To showcase the community around DCAS, Digital Agri Hub assessed two case studies in order to examine various commercial models, such as Business to Business (B2B) and Business to Consumer (B2C), with a geographical focus on India:
Stage: Series C Total funding amount: $32.6M Funding rounds: 10; Pre-seed (1), Seed (5), Series A (2), Series B (1), Series C (1) Annual Revenue: $2.26M Business model: B2B
CropIn is an earth observation and AI-led agtech organization that empowers the farming community by dynamically utilising agricultural data. The core value proposition of CropIn is bundling a wide range of services to offer holistic and comprehensive solutions. By making dynamic use of data derived from technologies such as satellite imagery, the Internet of Things and field data, CropIn has developed a community around farming companies, seed production companies, agri-input companies, financial lending institutes, crop insurance providers and government advisors. Leveraging the data across multiple stakeholders has enabled CropIn to provide bundled services, such as satellite- and weather input-based advisories, robust and flexible systems for farm management, traceability and output predictability, a package of best practices, and crop reports and insights. CropIn currently provides SaaS (Software as a Service) solutions to 225 agribusinesses and numerous governments and non-governmental organizations in more than 52 countries and has digitized more than 6.1 million acres (2.46 million ha) of farms.
Stage: Seed Total funding amount: $3.16M Funding rounds: 5; Angel (1), Seed (4) Annual revenue: $131K Business model: B2C
BharatAgri is a farming technology platform that integrates farmers within the agriculture value chain.
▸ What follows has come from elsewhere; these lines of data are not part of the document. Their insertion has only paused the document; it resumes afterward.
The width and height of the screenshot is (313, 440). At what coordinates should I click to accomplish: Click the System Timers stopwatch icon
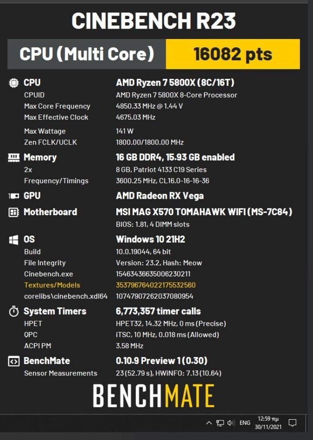13,312
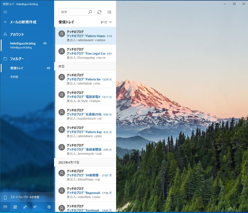
Task: Click スマートフォンでメールを受信 link
Action: point(25,197)
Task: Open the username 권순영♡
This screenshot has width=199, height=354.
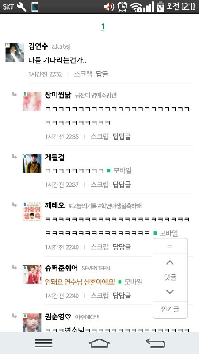Action: click(x=58, y=317)
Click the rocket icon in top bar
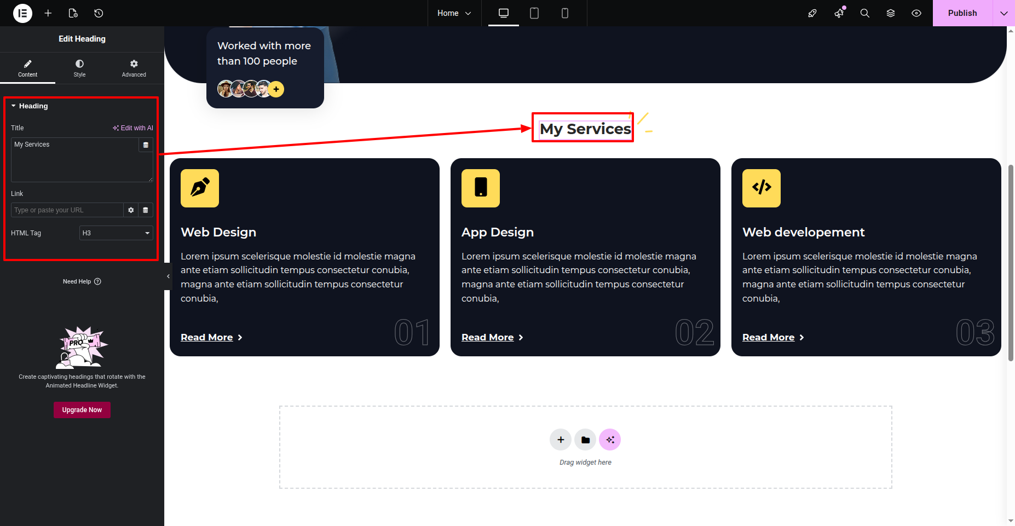 (x=812, y=13)
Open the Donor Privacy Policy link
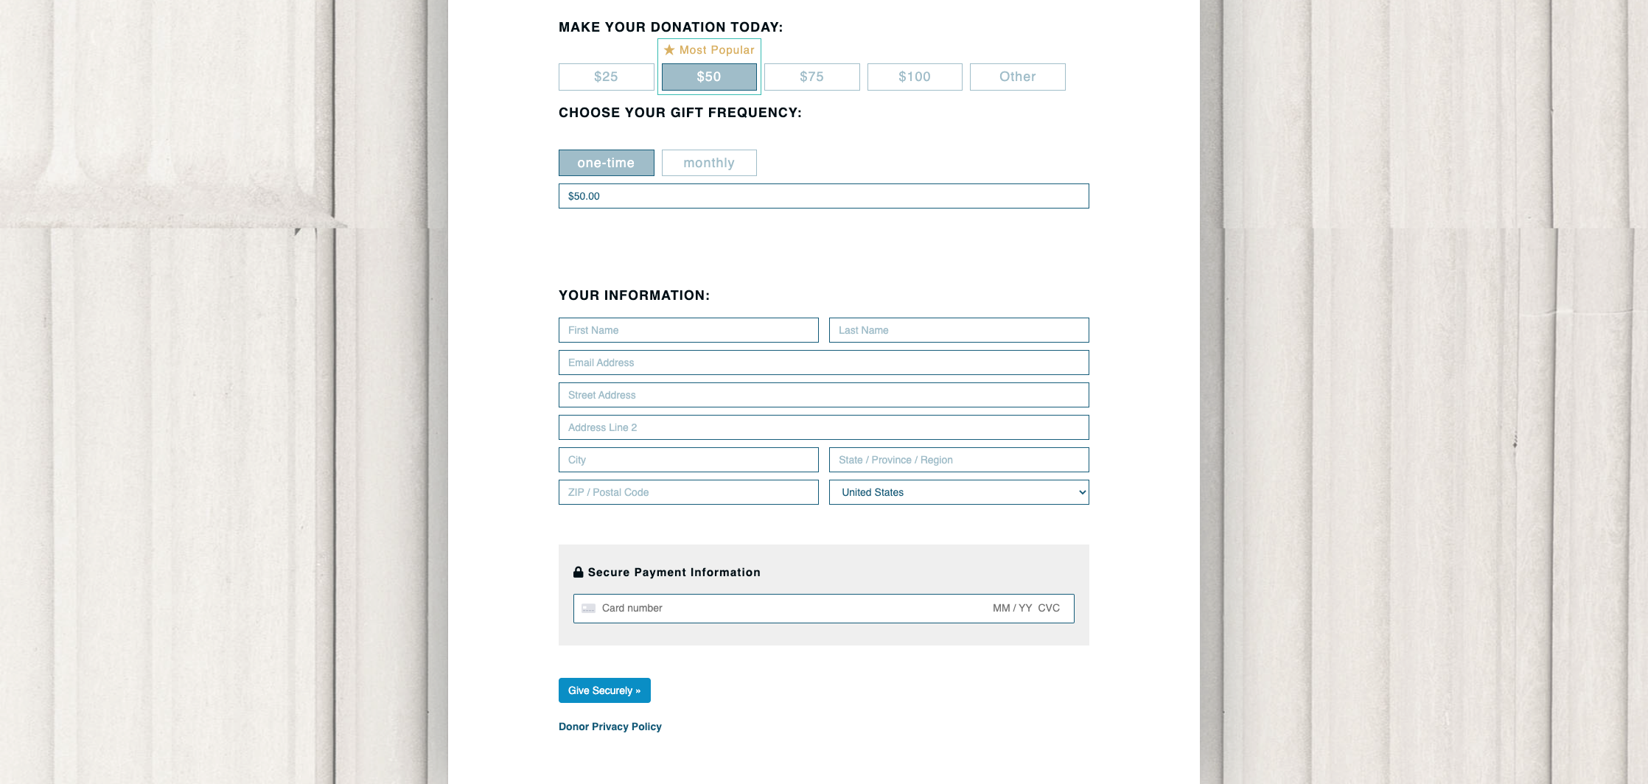 tap(610, 727)
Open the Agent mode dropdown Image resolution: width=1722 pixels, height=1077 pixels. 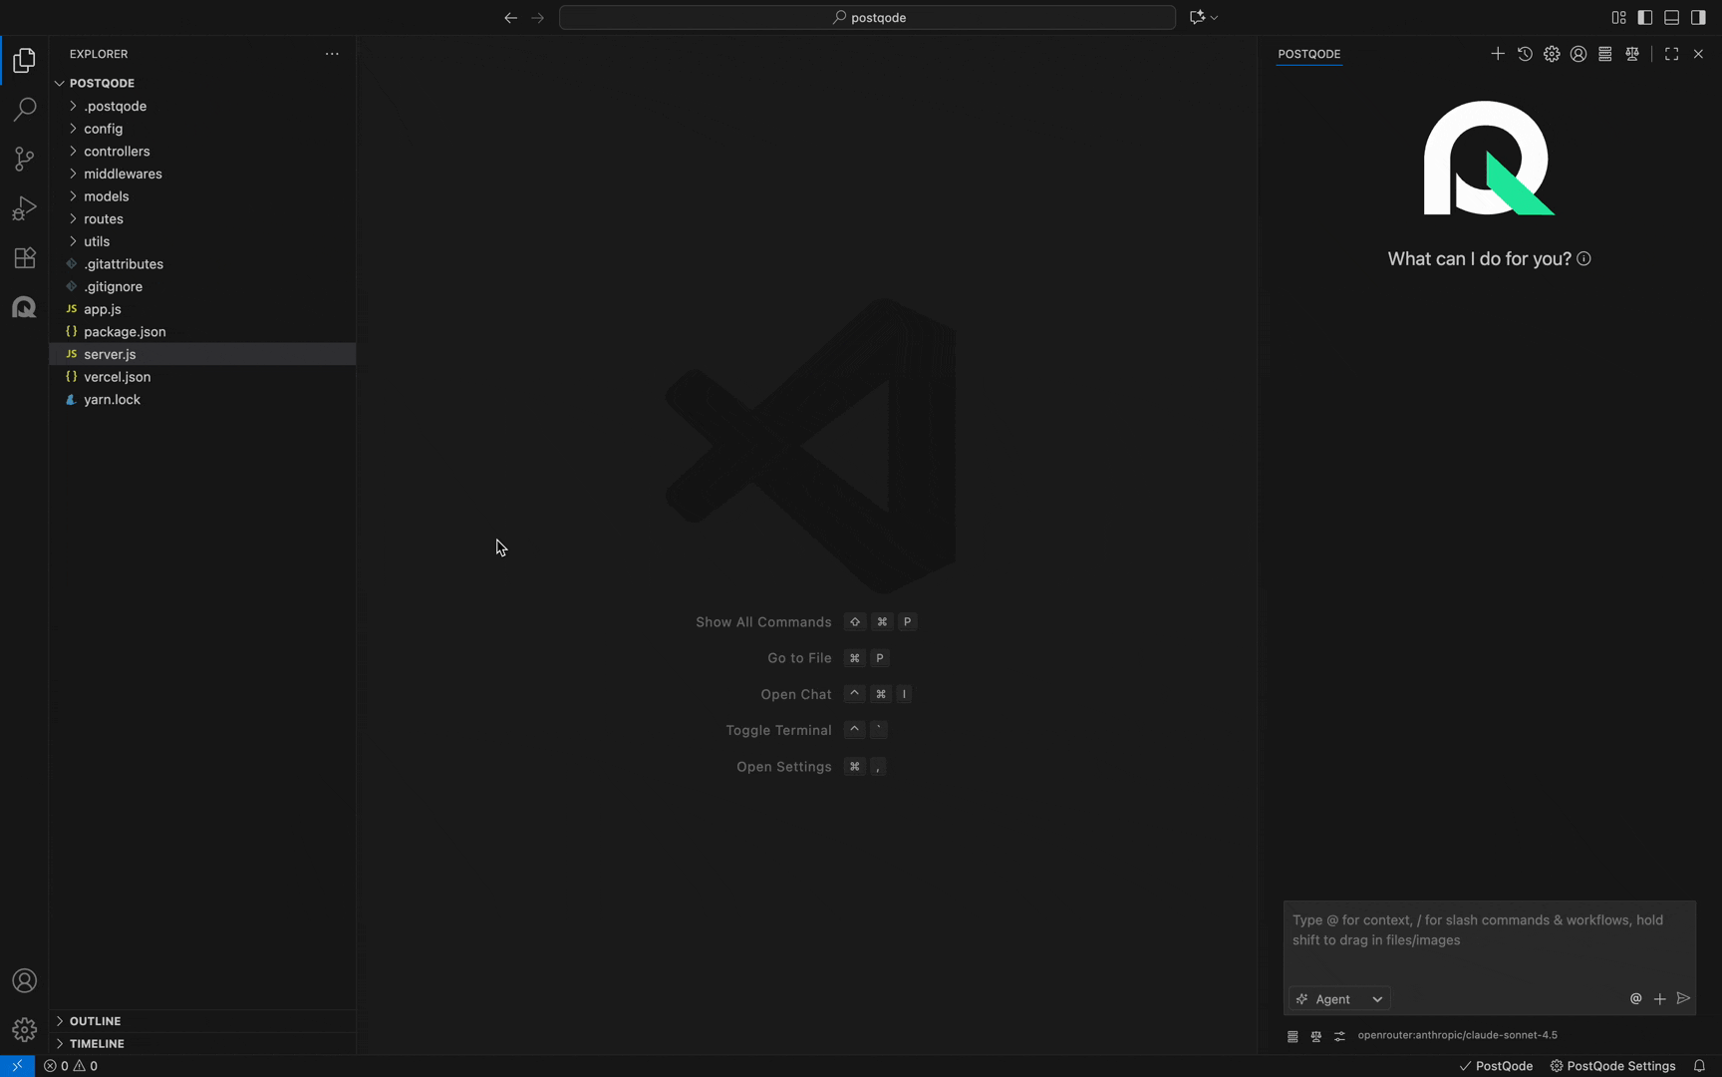(1339, 998)
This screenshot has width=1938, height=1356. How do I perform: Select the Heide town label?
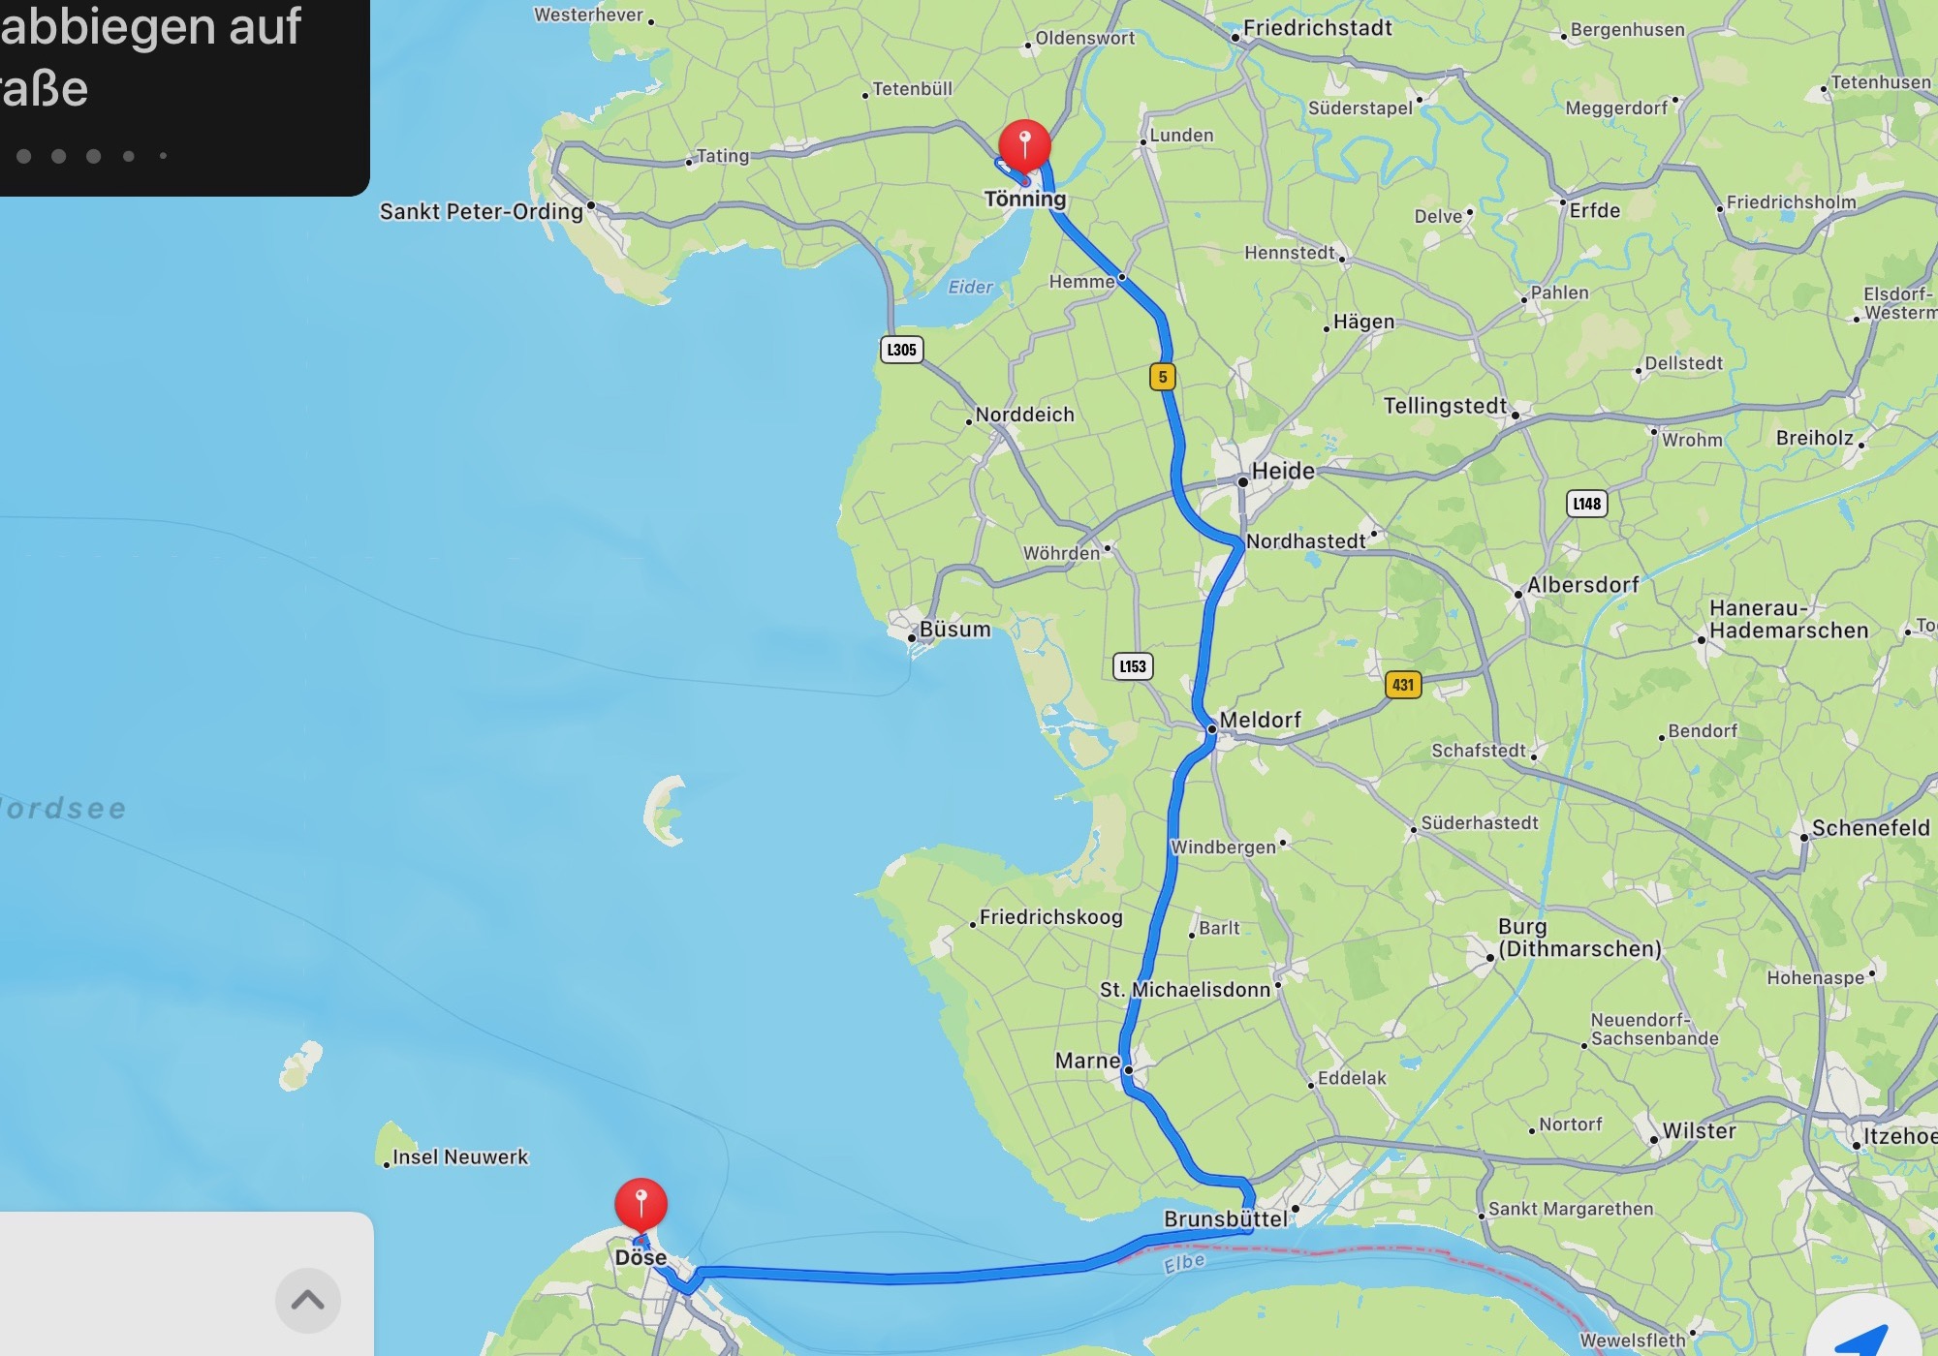[1283, 471]
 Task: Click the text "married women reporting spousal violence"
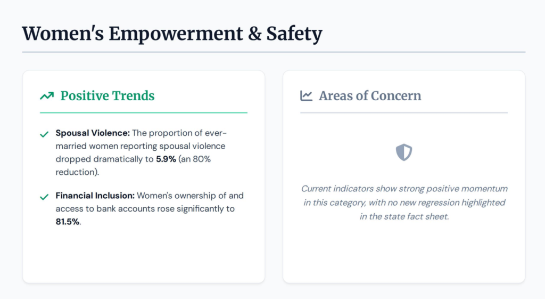point(141,146)
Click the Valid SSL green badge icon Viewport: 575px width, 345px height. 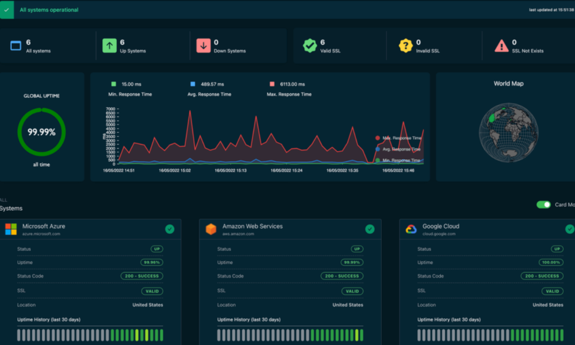(310, 46)
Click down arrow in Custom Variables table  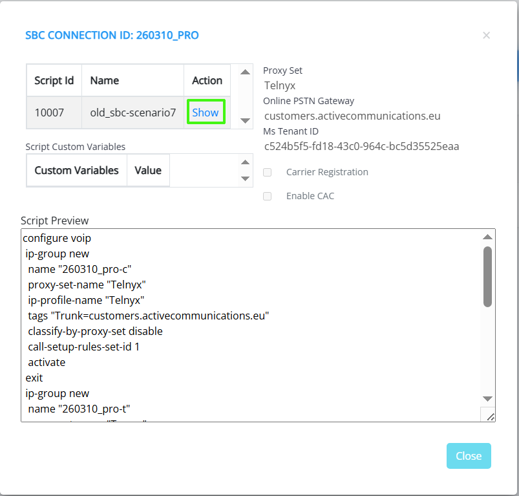tap(245, 178)
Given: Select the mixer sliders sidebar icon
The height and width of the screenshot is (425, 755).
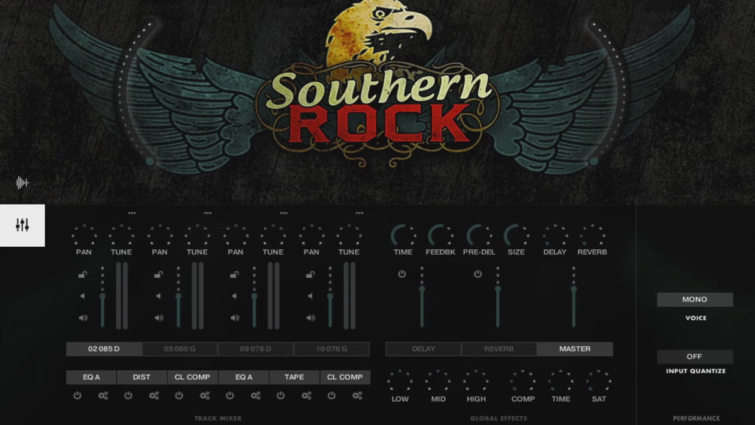Looking at the screenshot, I should click(x=22, y=225).

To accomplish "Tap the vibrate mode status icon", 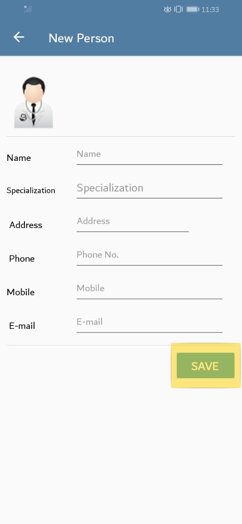I will pyautogui.click(x=179, y=9).
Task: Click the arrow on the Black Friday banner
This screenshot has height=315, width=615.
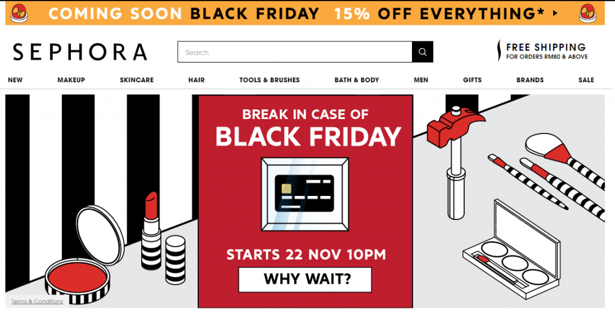Action: [x=554, y=13]
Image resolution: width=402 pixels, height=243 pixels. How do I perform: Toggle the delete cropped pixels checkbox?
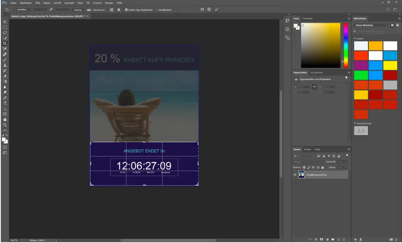[x=126, y=10]
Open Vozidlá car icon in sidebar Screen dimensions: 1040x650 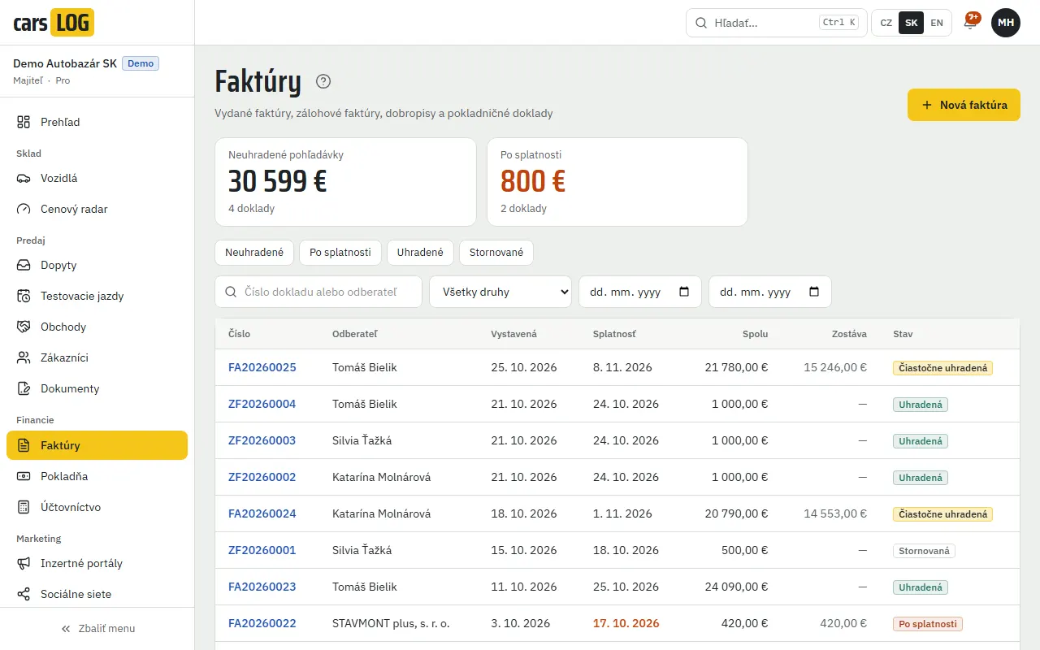24,178
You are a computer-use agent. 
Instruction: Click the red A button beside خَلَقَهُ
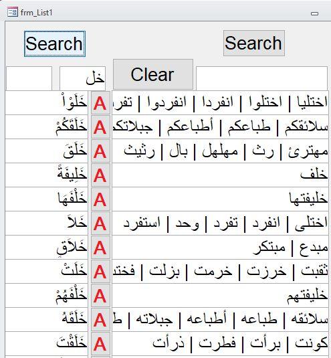tap(100, 320)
Its core value proposition is providing critical weather-related information, a personalised crop calendar and regular monitoring. BharatAgri systematically implements scientifically proven technologies such as satellite imagery-based farm mapping, a smartphone application for personalised farming solutions, and a call centre to provide crop-related expert consultation. BharatAgri bundles its weather-based advisory services together with a package of practices, market information and access, and soil and water testing services. By leveraging the data and bundling a wide range of services, BharatAgri keeps transaction costs low ($4-5 per annum (p.a.)) to support the last mile ($0.5-1 p.a. for SSPs).
Involving value-chain finance and non-financial actors as active partners in local communities can help DCAS providers to scale up. This will increase the likelihood of impact investors filling the investment gap, while contributing to food system resilience, managed climate risks and enhanced adoption.
Developing a local community around science-based digital innovation has the potential to drive the co-design and co-production of DCAS solutions and services.
By leveraging data across multiple stakeholders and bundling services, DCAS can be scaled up to make effective use of climate finance, while keeping transaction costs low enough to reach and support the most vulnerable.